Anxiety is an important feeling. We should pay attention to it. But it can get out of hand and cause substantial unpleasantness. When this happens, a mental health professional should be consulted. Treatments for anxiety range from supportive and cognitive therapy, to systematic desensitization, to flooding and can include a variety of very effective medications.
There are many distinct diagnostic labels given to varieties of anxiety.   They range from anxiety that reflects a period of adjustment and is expected to resolve with support and time, to more serious disorders like obsessive-compulsive disorder, that can be life long and debilitating.  People with MS are, of course, not immune to any one of these disorders, but often their anxiety falls into the catagory of adjustment, or the exacerbation of agoraphobic or social phobias that  may be exagerated because of the life changing conditions of their particular version of MS.
Categories in DSM IV:
     Adjustment disorder with anxiety
     Adjustment disorder with mixed anxiety and depression
     Panic disorder without agoraphobia
     Panic disorder with agoraphobia
     Agoraphobia wihout history of panic disorder
     Specific phobia
     Social phobia
     Obsessive compulsive disorder
     Post traumatic stress disorder
     Acute distress disorder
     Generalized anxiety disorder
     Anxiety disorder due to a general medical condition
     Substance induced anxiety disorder

    
Of particular concern is when symptoms of anxiety overlap with the physiological symptoms that can be cause by MS.  Symptoms of anxiety may come from certain strategically occurring MS lesions.
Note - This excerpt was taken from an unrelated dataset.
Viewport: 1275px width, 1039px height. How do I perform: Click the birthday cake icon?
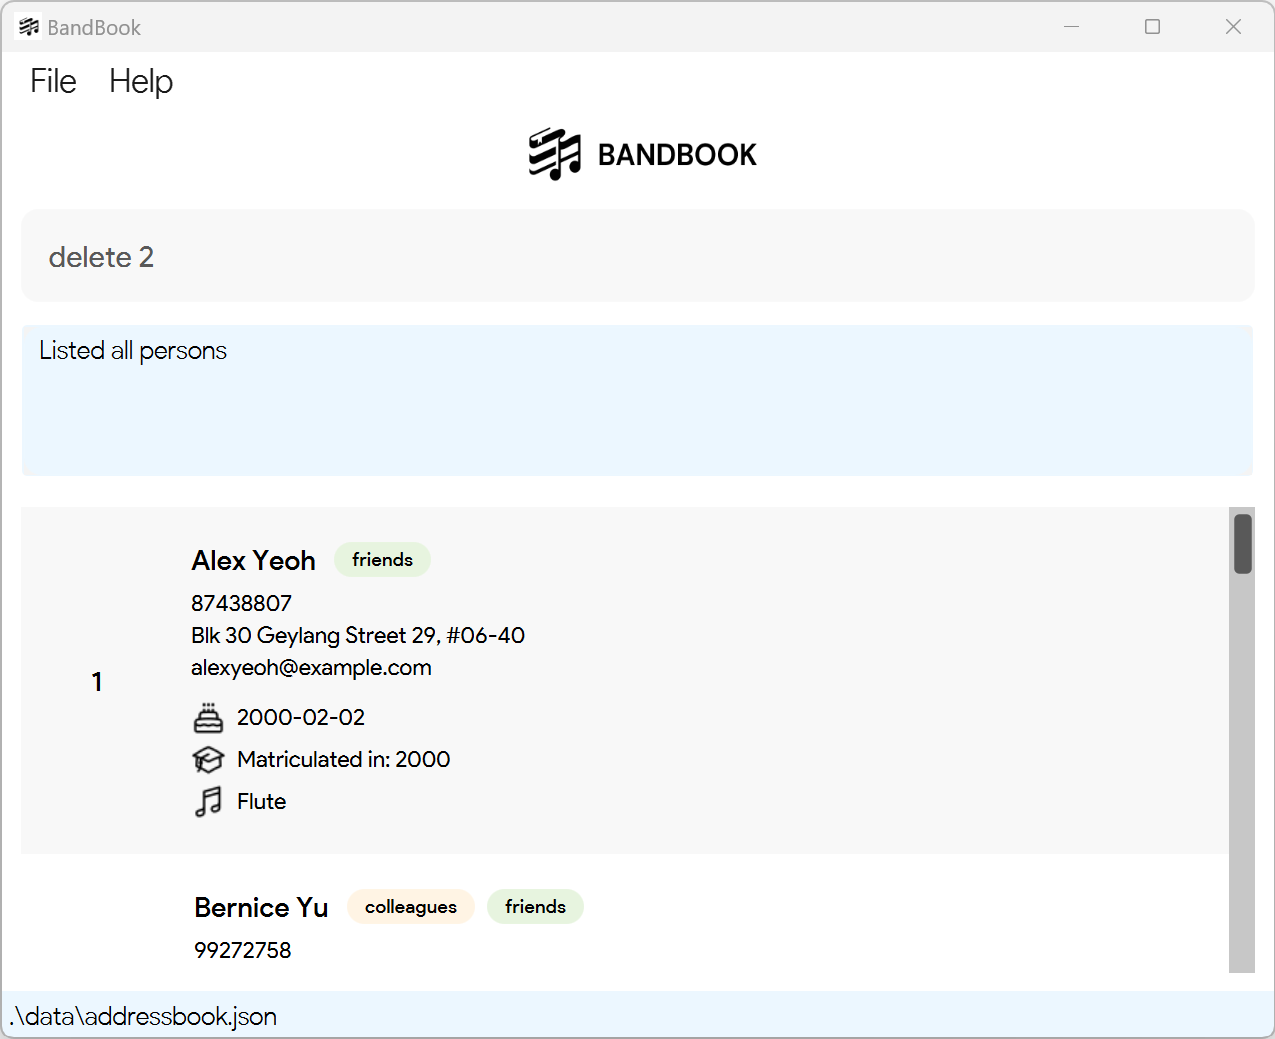coord(208,718)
In other words, the anxiety is actually triggered by a physiological event caused by MS. A generalized anxiety disorder may have MS as part of its causal configuration. Social phobias or panic disorders can also be exacerbated by  MS lesions and can go beyond the reaction someone with MS has to the threat to their wellbeing that the illnes represents.
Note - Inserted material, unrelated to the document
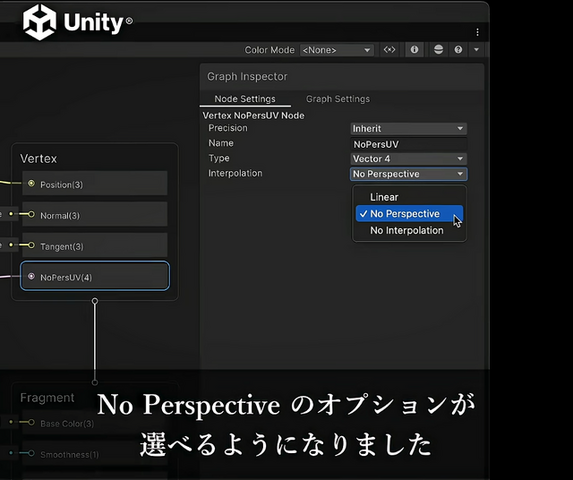
Task: Toggle the Graph Inspector info icon
Action: [414, 49]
Medical symptoms that can come from anxiety:

palpitations
pounding heart
accelerated heart rate
sweating
trembling, shaking
shortness of breath
feeling of choking
chest pain or discomfort
nausea or abdominal distress
dizziness, unsteadiness
feeling lightheaded or faint

Importantly, panic attacks and other forms of anxiety often produce symptoms very like those of MS: numbness or tingling sensations. When these symptoms present themselves it is important to consult a physician. If no physical cause is found and it is thought to be the result of anxiety, treatment by a mental health professional is in order.
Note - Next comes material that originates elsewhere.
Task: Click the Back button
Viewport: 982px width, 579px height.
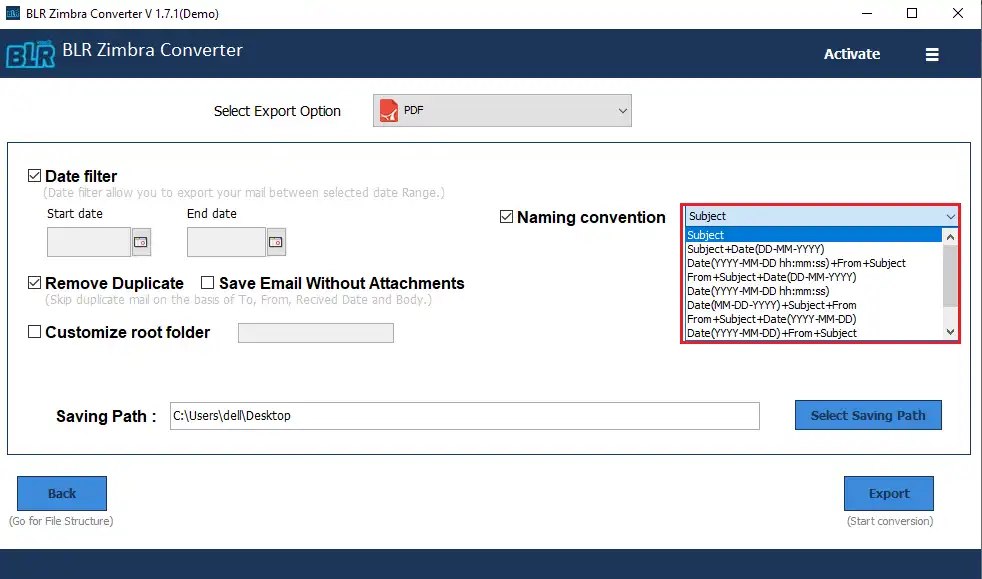Action: 61,493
Anxiety can be treated successfully
Anxiety is often caused by MS and its symptoms and our adjustments to the changes it forces us to make. To a certain degree this is unavoidable and even appropriate. MS is a real, dangerous, and often debilitating disease that offers much to fear. But the fears, worries, and anxieties that can come as a result of MS also can cause damage themselves. Much can be done to manage these anxieties. Leaving them untreated or ignoring them is a mistake that can have both immediate and long term consequences.